LOOKS LIKE HE HAS BEEN A VISITOR OF YOUR BAIT SITE FOR A LONG TIME. SURE HAS BEEN EATING GOOD!!!! GOOD JOB!!!!


----------



## Bloodyblinddoors (Oct 25, 2006)

THAT THING IS HUGE!


----------



## Kelly Hannan (Jan 9, 2007)

I would like more info on your bait sites, what are you feeding steroids? seriously would like more info


----------



## headshot (Oct 26, 2006)

Nice yote. I grew up in eastern Canada and the yotes are way bigger there then the yotes are here. The biggest i have shot west of the great lakes is 38lbs.


----------



## nytrapper16 (Jan 9, 2008)

nice yote..that weight is common for me in ny


----------



## YoteSlapper (Mar 12, 2007)

harvy said:


> YoteSlapper said:
> 
> 
> > Nice Job - Harvy
> ...


Yes you did. But that is getting a little carried away. :beer:

Let me kow when you get his big brother.
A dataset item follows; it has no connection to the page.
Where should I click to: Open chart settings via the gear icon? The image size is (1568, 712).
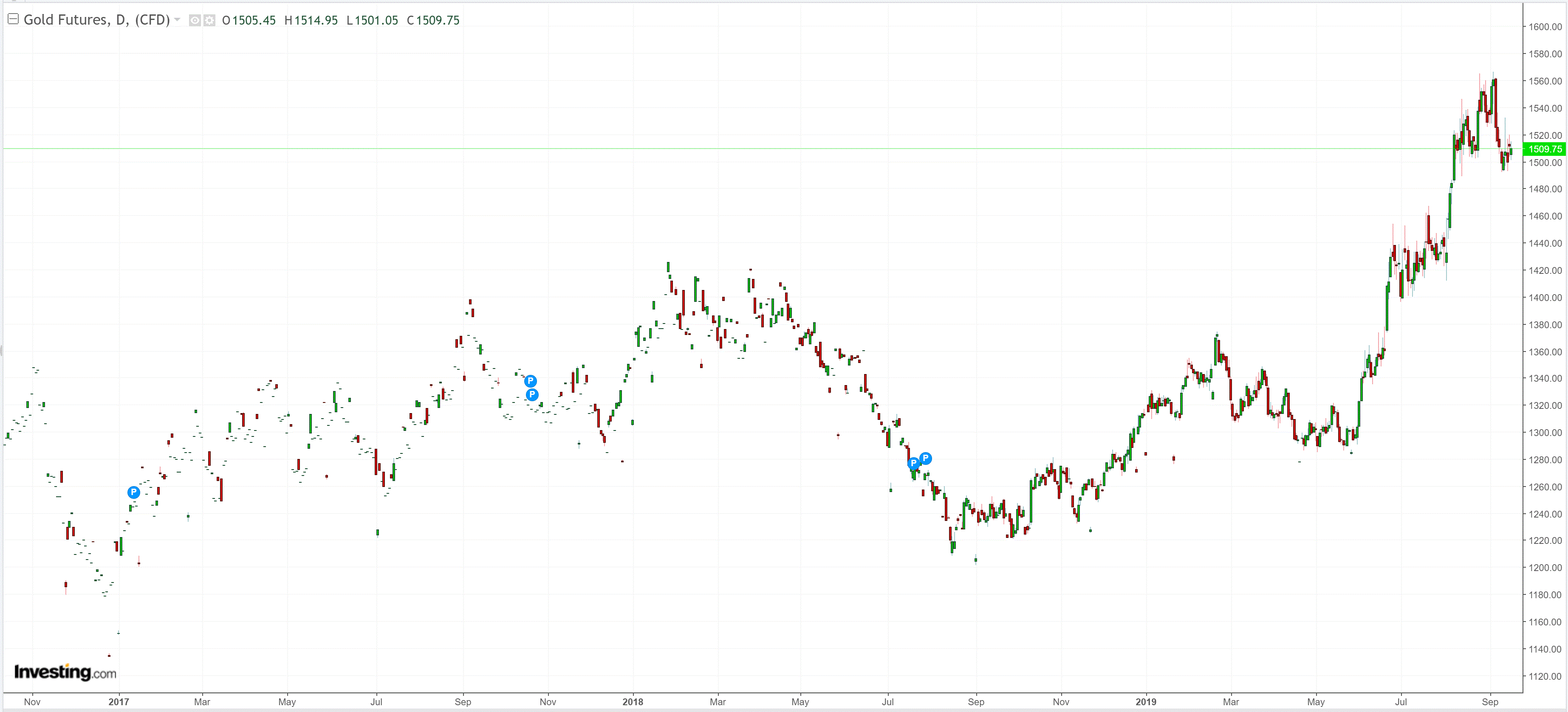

I'll help you hold him up for the picture.


----------



## Bore.224 (Mar 23, 2005)

Harvy good going , I know the cape is loaded with them, as for me I have been hunting over in Norton, no kills yet but lots of tracks. I will try hunting the Cape hopefully soon, in the summer I go to Chatam and see fox and Coyote all the time.

Did you call this one in at all or did you just see him at your bait stand??


----------